Thursday, April 25, 2013

Learning About Learning

I started Andrew Ng's coursera class on Machine Learning this week. It's fun so far, and I've learned some new terminology to help frame my goals. There are two domains in which I aim to use ML: 1) learning to associate colors with words through an expansive database, and 2) learning to recommend a color given a text prompt. Here's a tidy definition of ML offered by Ng, and how I think it can be applied to both of my domains:
computer program is said to learn from experience E with respect to some task T and some performance measure P, if its performance on T, as measured by P improves with experience E. - Tom Mitchell, 1998
1) In the case of Neko learning from datasets:

   E is the collocation of colors and words in a database.
   T is the clustering and re-clustering of colors with words.
   P is the score of the clusters (how well-sorted they are).

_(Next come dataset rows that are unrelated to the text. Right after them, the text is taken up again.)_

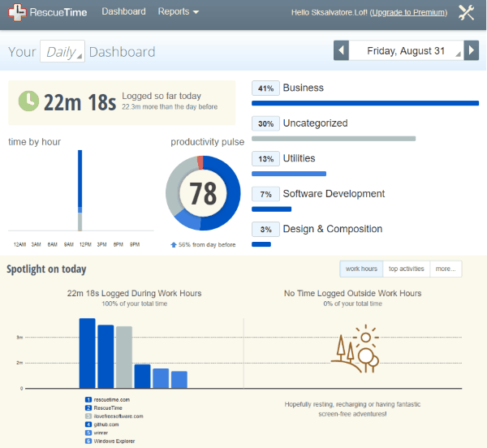Click the RescueTime logo icon
Screen dimensions: 487x448
click(16, 12)
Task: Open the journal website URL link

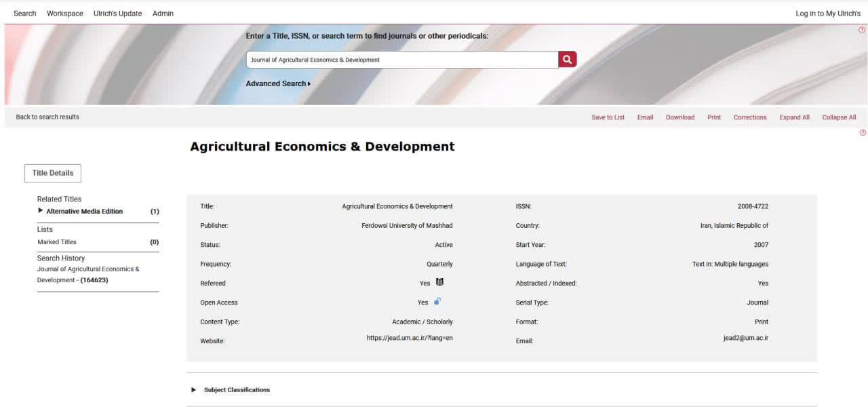Action: [x=410, y=338]
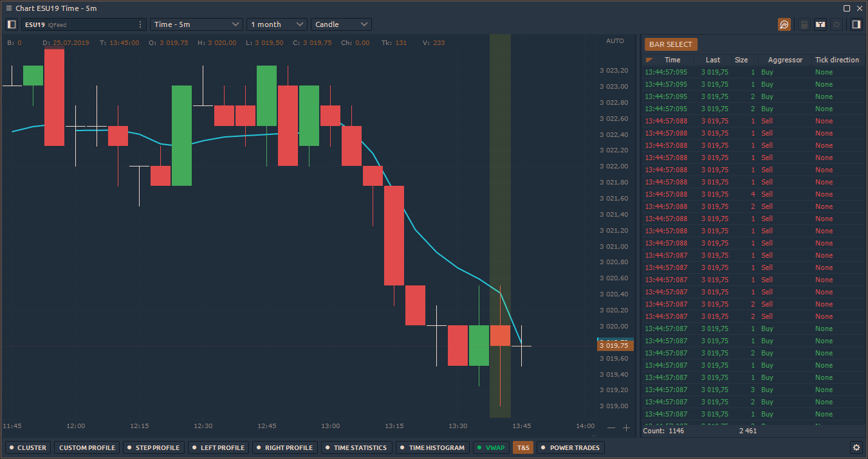Zoom in the time axis with plus icon
The height and width of the screenshot is (459, 868).
[x=626, y=428]
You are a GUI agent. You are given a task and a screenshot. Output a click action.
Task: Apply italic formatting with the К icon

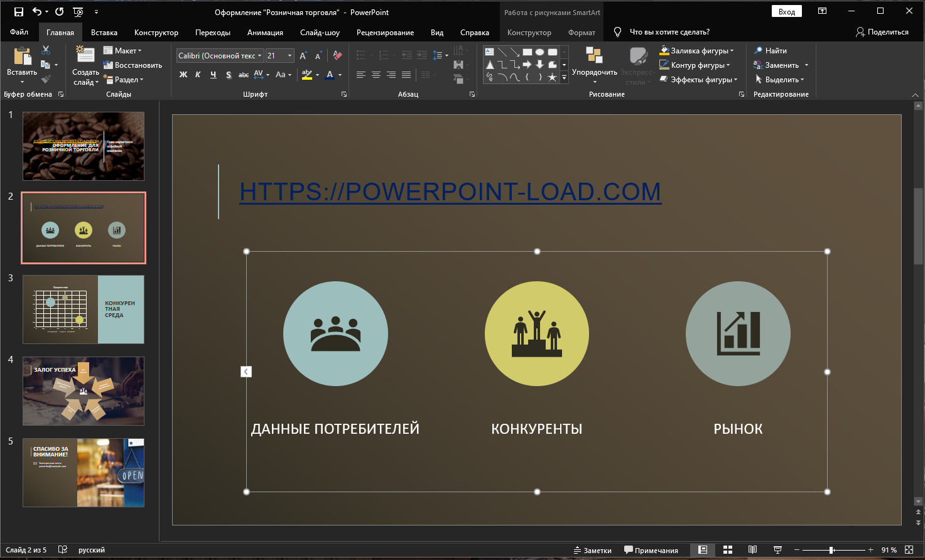(198, 75)
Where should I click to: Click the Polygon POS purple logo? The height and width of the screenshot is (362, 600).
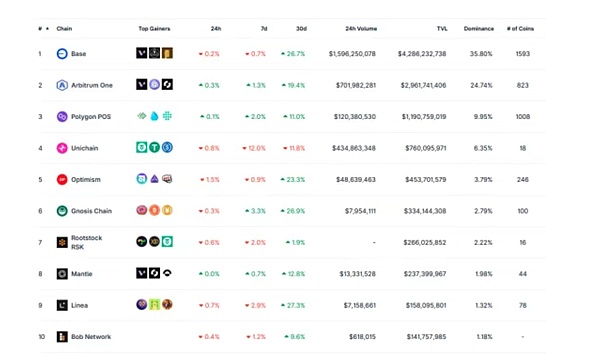click(x=62, y=116)
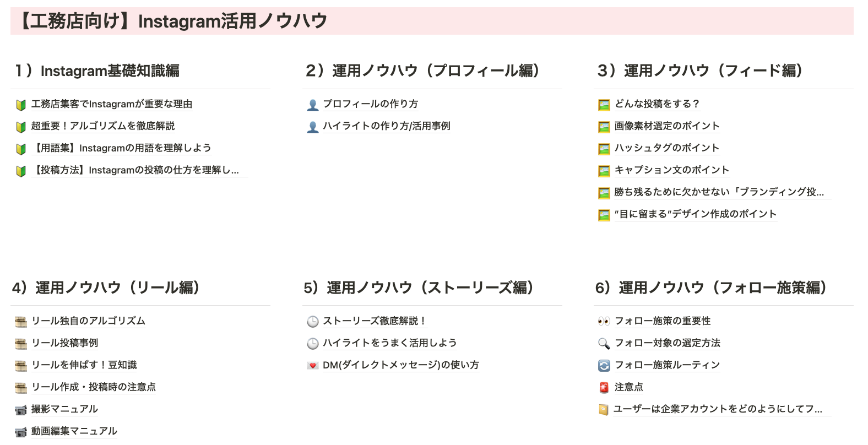The height and width of the screenshot is (445, 868).
Task: Click clock icon beside ストーリーズ徹底解説！
Action: pyautogui.click(x=313, y=322)
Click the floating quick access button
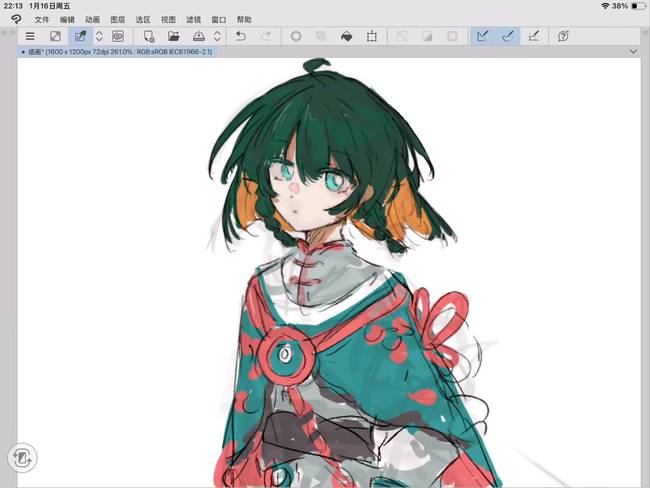The width and height of the screenshot is (650, 488). pyautogui.click(x=21, y=459)
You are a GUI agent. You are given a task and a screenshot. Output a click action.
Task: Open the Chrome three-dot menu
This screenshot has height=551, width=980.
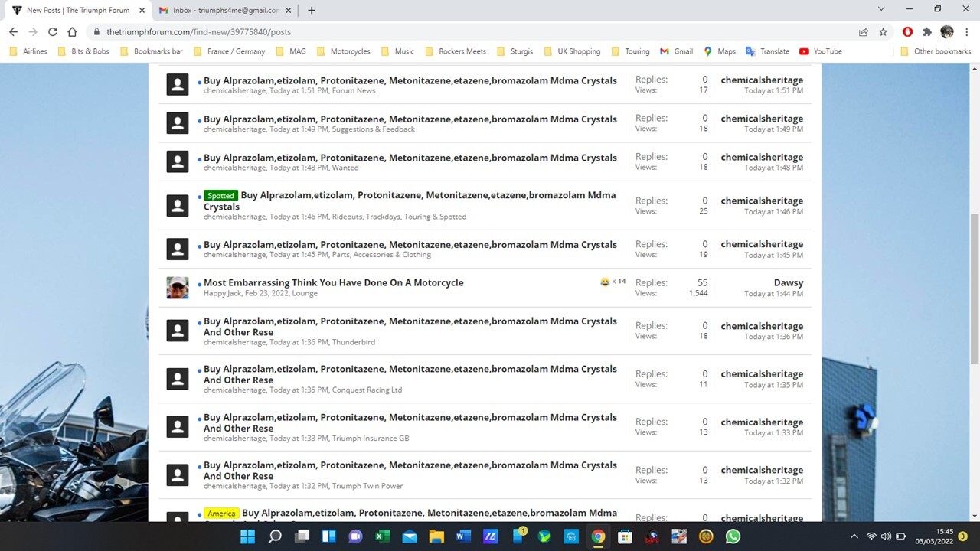click(x=966, y=32)
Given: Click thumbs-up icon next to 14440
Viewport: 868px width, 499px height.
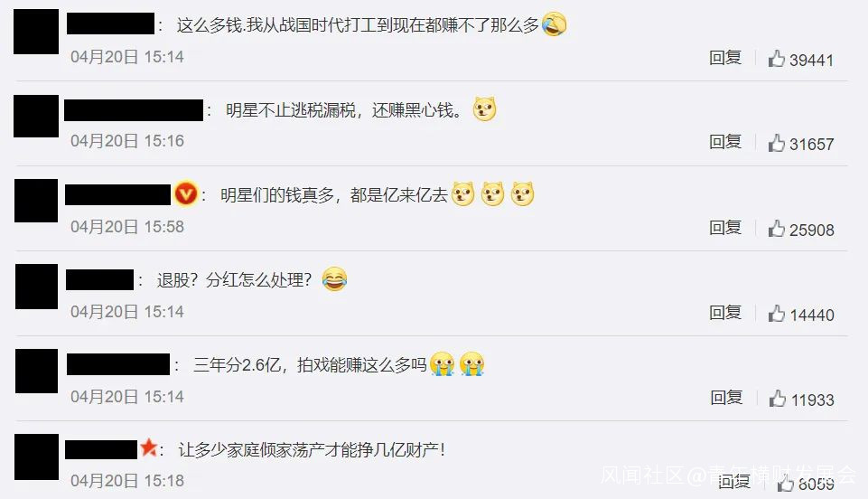Looking at the screenshot, I should tap(776, 314).
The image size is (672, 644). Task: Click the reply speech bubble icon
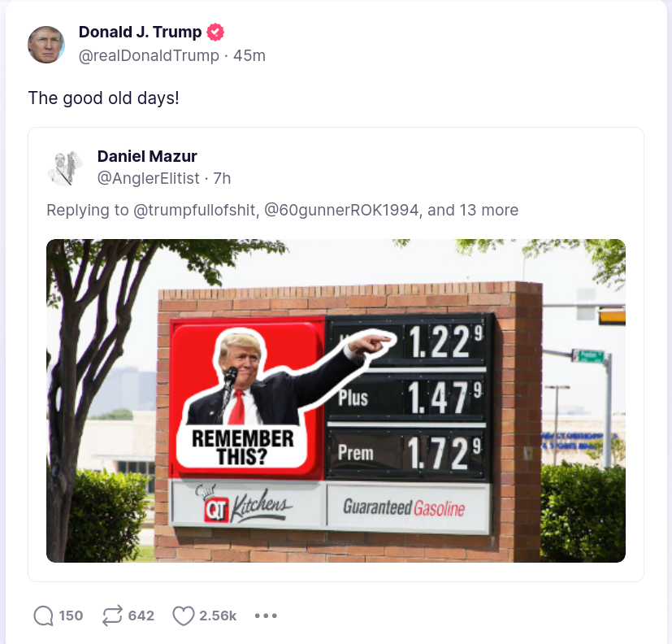pyautogui.click(x=43, y=616)
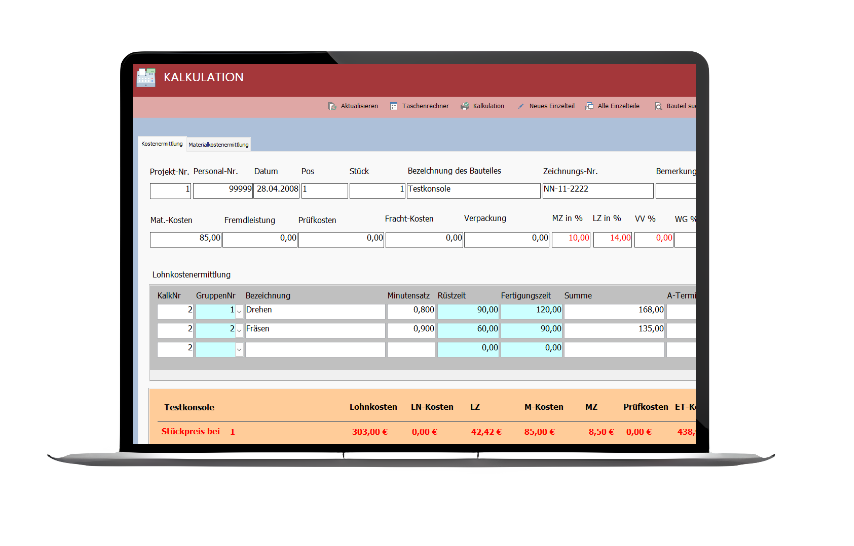Switch to the Kostenermittlung tab

pyautogui.click(x=162, y=144)
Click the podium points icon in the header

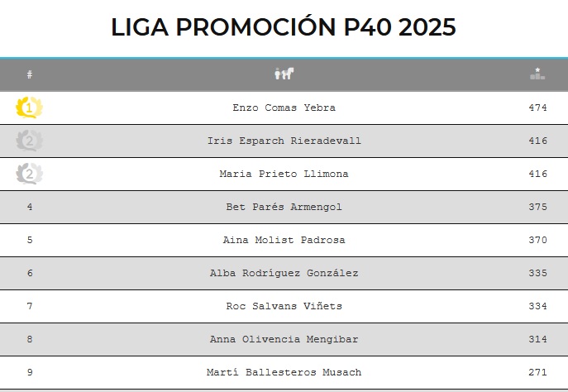click(x=537, y=74)

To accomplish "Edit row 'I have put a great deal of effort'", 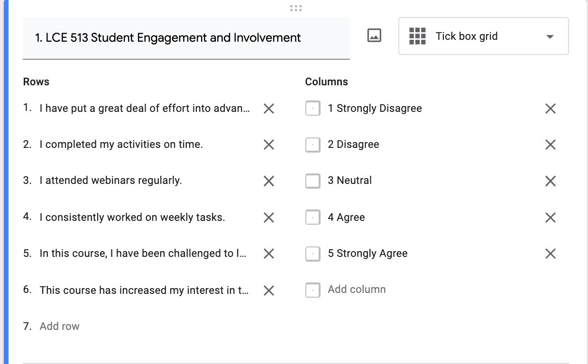I will click(x=144, y=109).
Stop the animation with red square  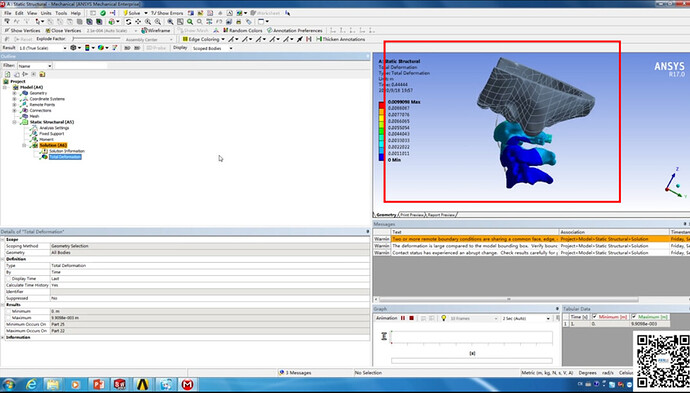coord(411,318)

An example of k-means clustering

2) In the case of Neko learning from people:

   E is testing colors on different individuals.
   T is returning a color, given some text.
   P is the number of well-liked colors.

An example of a support vector machine

The categorical names for each are that Case 1 is unsupervised clustering, and Case 2 is supervised classification. K-means is a likely algorithm for the former, and a support vector machine for the latter. Because order is meaningful (Orange is closer to Red than Yellow), color is a regression problem with continuously valued output. But there is a sense in which colors are discrete as well, so that's what I'm mulling over now.